## EXERCISE DIRECTIONS
Check each line of the records below and collect those that include the word "will".

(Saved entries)
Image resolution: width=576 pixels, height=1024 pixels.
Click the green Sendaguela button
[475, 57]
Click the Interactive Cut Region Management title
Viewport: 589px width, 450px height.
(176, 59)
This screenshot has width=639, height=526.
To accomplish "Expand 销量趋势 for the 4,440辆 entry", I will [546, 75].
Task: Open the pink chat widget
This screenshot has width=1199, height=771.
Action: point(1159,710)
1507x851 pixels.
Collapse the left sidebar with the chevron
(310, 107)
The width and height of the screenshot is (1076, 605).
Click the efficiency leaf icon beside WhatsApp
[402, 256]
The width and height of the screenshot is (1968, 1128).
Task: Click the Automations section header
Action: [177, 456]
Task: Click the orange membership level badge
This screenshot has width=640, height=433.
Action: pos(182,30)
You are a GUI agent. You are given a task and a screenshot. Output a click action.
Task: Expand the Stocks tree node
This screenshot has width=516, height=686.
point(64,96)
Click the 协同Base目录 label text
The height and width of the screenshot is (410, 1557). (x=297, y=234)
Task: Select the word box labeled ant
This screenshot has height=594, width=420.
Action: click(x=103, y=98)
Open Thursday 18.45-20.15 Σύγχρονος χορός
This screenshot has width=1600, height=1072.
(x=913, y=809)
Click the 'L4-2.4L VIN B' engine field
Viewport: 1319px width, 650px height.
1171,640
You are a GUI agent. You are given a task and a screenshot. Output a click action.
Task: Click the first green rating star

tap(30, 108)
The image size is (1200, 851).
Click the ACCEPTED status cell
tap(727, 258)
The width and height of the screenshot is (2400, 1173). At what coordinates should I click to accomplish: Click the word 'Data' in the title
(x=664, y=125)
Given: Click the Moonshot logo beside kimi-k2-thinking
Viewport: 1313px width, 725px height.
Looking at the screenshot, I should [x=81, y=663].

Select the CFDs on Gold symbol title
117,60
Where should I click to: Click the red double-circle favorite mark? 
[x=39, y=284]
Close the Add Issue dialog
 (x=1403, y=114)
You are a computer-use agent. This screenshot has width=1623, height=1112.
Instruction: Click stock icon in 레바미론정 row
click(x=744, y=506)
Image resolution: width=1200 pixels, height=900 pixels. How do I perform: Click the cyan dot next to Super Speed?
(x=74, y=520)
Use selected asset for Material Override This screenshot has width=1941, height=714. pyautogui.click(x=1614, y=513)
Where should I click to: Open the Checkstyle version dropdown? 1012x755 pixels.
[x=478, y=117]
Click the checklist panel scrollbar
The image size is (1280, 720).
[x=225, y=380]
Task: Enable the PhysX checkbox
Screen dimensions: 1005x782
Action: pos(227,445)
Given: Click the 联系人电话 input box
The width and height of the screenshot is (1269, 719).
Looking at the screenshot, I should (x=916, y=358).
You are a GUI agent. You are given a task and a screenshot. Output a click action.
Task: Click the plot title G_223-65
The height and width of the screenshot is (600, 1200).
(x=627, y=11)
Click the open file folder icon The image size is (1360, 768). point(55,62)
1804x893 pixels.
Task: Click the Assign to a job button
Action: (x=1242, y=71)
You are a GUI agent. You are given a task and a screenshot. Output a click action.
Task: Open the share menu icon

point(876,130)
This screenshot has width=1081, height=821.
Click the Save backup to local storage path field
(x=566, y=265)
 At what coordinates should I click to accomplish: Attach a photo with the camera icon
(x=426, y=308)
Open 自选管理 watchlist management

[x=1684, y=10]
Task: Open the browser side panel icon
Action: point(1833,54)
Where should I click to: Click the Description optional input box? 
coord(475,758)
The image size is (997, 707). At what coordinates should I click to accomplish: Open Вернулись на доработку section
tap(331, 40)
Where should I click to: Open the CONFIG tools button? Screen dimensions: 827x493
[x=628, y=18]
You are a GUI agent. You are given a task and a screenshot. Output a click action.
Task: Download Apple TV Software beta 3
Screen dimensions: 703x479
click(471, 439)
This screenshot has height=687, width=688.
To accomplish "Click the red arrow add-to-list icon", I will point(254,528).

## EXERCISE SOLUTION
To accomplish "Expand 销量趋势 for the 4,440辆 entry", I will [546, 75].
To accomplish "Click the red arrow add-to-list icon", I will point(254,528).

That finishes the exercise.